**Что нужно сделать:**
**a.** По тексту об имени ответьте на вопросы:
(i) На какую книгу ссылается текст об имени, говоря о более глубинном имени?
(ii) Что, согласно тексту об имени, есть у каждого из нас в премудрости Божественных глубин?
(iii) Какие слова описывают нашу реакцию, если кто-нибудь шуточно или унизительно произнесет имя любимого человека?
**b.** Перечислите все, что, согласно тексту об имени, можно обозначить именем.
**c.** Напишите продолжение текста об имени, начиная сразу после его последнего предложения.

**Исходный текст:**
Смерть — отделенность от Бога 72 страница



Имя действительно может слиться с существом: не то имя, которое мы знаем друг за другом, клички, а какое-то более глубинное имя, то, о котором говорится в книге Откровения (Откр 2:17). Этим обозначается неповторимость нашего отношения с Богом, неповторимость той связи, которая есть у каждого из нас с Богом. Мы для Него единственны и неповторимы, у каждого из нас в премудрости Божественных глубин есть имя — может быть, то самое слово, которое Бог произнес, когда любовью нас вызвал к бытию, и которое откроется перед нами как эта наша единственность и неповторимость в Его глазах, в Его сердце.

Имя имеет еще одно, более практическое значение. Имя — это единственный способ обозначить предмет, зверя, человека, даже Бога. И как бережно мы относимся к имени тех людей, которых мы любим, которых почитаем! Никто из нас не позволит, чтобы кто-нибудь шуточно или унизительно, грязно произнес имя любимого, почитаемого нами человека. Это нас взорвет, возмутит, мы этого не допустим! А вместе с этим как легко мы допускаем в своей речи легкомысленное, пустое, а порой даже кощунственное употребление имени Божия. Как легко мы восклицаем Его имя, и как нечутки мы к тому, что порой вокруг нас употребляется Его имя шуточно или унизительно.

**Исходные материалы:**

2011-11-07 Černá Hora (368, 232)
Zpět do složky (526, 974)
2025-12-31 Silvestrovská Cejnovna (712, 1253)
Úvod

**Полученные ответы:**
**a.**
(i) На книгу Откровения (Откр 2:17).
(ii) Имя.
(iii) «Это нас взорвет, возмутит, мы этого не допустим!»

**b.** Предмет, зверя, человека, Бога.

**c.**
Вот о чем мы молим: о том, чтобы мы сумели так воспринять наше сыновство, так переживали бы себя дочерьми и сыновьями Божиими, чтобы нам было невыносимо употребление Божиего имени иначе чем с благоговением, молитвенно, трепетно. Так можем мы молиться, так можем мы думать о Боге, и лишь поскольку мы вырастаем в такую меру отношения к Самому Богу, отношения к Его имени, к святости и святыни этого Имени, мы вырастаем постепенно и порой с трудом в какую-то меру нашего сыновства. Да святится имя Твое! Пусть Твое имя будет святыней неприкосновенной, недосягаемой, святыней, перед которой можно только преклониться. Это имя зажигает в нас благоговение, трепет, любовь, радость, покаяние — имя, которое нас связывает с Богом той единственностью и неповторимостью взаимности, когда перед нами открывается Он и мы познаем Его так, как, по обетованию апостола Павла (1 Кор 13:12), сами Им познаны.

Следующие прошения Молитвы Господней: Да приидет Царствие Твое. Да будет воля Твоя. Опять-таки, мы часто думаем, что молитва заключается в том, чтобы чего-то просить у Бога с верой и Господь по нашей вере, даже малой — ведь Спаситель сказал, что, имея веру хоть в горчичное зерно, можно сотворить чудо (Мф 17:20), — исполнит наше прошение. Но мы забываем, что наше призвание — совершить то, о чем мы просим, то есть быть делателями того, о чем просим. И когда мы говорим Господу: Да приидет Царствие Твое, это не значит: приди как Царь, воцарись, победи, установи Царство любви и правды. Силой этого нельзя сделать, даже Богу это невозможно, потому что Царство Божие — это Царство универсальной, всецелой любви. Святой Максим Исповедник говорит, что Бог все может, кроме одного: Он не может заставить человека полюбить Его. Любовь зависит от совершенной свободы, любовь — это такое соотношение, когда ты всего себя отдаешь и всего другого воспринимаешь. И это не может быть сделано каким бы то ни было насилием. Поэтому, когда мы молимся о том, чтобы пришло Царство Божие, мы не только просим, чтобы Господь нам дал силу, и благодать, и мудрость, и способность, и случай установить Царство, мы также говорим, что берем на себя ответственность, что сами будем трудиться в этом направлении.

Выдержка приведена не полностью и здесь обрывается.